The Minister, however, regrets that in your note no further explanation has been given why also with respect to other stipulations as f. i. the adjustment of differences by arbitration and the mode of amendment or termination of the treaty, uniformity of tenor of the different treaties is deemed of so great importance that the United States Government had to object also against the modifications proposed sub 4° and 5° of my communication of June 12, 1924. It seems to my Government, also after further consideration, that strong arguments have been brought forward to support these proposals, and that there is no sufficient reason to fear confusion if matters of this kind are arranged between the United States and our country in a different way as between the United States and other countries.

Furthermore, in sub 6° of the said note I suggested an exchange of notes regarding the substitution of the Permanent Court of Arbitration by the Permanent Court of International Justice in case the United States should adhere to the Protocol of the latter Court. In your note no special mention has been made of this suggestion, which seems to my Government a logical consequence of the notes I had the pleasure to exchange with you on the occasion of the renewal of the Arbitration treaty between the United States and The Netherlands.

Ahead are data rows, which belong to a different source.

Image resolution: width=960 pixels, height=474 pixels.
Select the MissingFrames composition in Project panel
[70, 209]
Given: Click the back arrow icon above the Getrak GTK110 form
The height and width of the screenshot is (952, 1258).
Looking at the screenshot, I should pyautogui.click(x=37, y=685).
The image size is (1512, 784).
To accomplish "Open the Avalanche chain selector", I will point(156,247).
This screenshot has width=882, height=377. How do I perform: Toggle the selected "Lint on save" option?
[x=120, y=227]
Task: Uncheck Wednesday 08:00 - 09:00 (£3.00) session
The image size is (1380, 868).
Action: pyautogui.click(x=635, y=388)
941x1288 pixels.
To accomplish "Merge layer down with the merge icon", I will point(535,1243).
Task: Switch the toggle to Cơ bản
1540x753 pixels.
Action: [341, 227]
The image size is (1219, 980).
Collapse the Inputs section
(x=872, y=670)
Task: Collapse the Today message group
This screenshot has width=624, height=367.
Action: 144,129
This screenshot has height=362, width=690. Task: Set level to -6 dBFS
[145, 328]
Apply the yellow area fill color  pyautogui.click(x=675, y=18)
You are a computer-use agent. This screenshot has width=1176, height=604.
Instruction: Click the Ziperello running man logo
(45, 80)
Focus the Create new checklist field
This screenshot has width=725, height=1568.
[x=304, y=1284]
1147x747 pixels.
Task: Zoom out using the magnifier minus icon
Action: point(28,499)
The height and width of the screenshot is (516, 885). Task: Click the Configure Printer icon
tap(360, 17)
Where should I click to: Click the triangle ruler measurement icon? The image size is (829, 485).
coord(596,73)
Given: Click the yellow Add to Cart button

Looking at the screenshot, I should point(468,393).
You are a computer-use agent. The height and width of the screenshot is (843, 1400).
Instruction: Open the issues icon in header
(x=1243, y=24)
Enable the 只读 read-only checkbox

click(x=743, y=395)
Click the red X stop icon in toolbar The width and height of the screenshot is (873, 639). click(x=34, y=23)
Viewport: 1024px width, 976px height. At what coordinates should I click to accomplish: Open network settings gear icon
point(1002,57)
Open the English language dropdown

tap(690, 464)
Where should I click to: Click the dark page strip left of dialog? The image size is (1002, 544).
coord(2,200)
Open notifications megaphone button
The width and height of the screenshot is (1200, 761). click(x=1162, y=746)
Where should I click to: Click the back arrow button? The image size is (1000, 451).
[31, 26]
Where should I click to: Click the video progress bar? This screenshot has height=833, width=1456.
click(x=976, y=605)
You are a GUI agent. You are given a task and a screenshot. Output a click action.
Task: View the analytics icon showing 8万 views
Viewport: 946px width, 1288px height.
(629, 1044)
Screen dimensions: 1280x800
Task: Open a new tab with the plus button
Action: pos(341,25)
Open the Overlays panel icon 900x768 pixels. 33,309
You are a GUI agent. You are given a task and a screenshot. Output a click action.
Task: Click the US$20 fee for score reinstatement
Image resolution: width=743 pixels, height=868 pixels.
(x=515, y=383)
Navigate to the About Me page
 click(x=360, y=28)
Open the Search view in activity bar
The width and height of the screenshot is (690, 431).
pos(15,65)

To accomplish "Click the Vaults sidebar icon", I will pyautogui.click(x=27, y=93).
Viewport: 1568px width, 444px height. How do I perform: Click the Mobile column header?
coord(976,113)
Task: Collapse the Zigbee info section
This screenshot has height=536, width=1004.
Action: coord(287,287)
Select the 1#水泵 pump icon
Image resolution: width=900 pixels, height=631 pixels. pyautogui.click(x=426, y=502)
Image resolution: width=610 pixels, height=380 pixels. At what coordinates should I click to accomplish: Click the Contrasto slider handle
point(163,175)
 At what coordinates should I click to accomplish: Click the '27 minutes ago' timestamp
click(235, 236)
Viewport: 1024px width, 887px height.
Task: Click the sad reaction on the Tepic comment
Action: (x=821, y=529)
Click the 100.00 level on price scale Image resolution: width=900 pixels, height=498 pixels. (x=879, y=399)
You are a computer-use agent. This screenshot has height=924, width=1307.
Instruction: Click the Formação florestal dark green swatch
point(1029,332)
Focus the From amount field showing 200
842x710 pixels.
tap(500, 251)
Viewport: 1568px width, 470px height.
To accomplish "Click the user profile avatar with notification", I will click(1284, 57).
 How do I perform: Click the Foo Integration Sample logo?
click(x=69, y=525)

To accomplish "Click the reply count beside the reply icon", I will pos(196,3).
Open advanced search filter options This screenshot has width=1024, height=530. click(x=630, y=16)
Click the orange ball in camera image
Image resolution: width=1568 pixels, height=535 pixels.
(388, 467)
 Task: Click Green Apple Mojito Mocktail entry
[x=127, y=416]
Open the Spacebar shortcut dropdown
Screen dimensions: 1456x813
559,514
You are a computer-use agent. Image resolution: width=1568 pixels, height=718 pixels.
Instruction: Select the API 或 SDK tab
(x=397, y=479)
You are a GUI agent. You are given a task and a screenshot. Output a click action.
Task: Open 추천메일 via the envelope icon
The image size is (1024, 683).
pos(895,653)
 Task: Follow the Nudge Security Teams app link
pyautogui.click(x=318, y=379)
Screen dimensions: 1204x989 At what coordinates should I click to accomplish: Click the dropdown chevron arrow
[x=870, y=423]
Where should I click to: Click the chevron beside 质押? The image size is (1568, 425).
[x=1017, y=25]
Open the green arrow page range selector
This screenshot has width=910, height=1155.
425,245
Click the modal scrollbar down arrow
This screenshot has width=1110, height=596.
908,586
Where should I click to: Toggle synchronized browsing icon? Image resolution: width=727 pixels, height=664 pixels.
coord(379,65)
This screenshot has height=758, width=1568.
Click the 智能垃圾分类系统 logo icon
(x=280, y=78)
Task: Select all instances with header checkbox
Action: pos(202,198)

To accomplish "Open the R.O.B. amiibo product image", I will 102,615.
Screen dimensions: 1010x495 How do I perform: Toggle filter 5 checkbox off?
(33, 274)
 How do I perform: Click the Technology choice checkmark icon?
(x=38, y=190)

Being desirous to bring the negotiations about the treaty in question to a conclusion, the Royal Government, although reluctantly, [Page 205] has decided to abandon further discussion on the modifications proposed sub 4° and 5° of my note of June 12, 1924, but feels obliged to emphasize once more the great importances She attaches to the suggested exchange of notes and to express the hope that the United States Government as yet could be found willing to accede to this proposal. In order to make clear the intentions of the Royal Government I take the liberty to enclose herewith a draft of the note that eventually I could sign simultaneously with the signature of the Convention.71

In expectation of your answer, I beg to inform you that I am in possession of a formal authorization to sign on behalf of the Royal Government a treaty in conformity with the draft which you handed to me on March 22, 1924, provided that in the penultimate paragraph the words “in the English and Dutch languages” are inserted between the words “in duplicate” and “and”.

The Dutch text of the drafted convention has been mailed to me but has not yet reached me.

Accept [etc.]

De Graeff
  1. Draft note not printed; same as signed note no. 2330, Aug. 21, 1924, post, p. 210.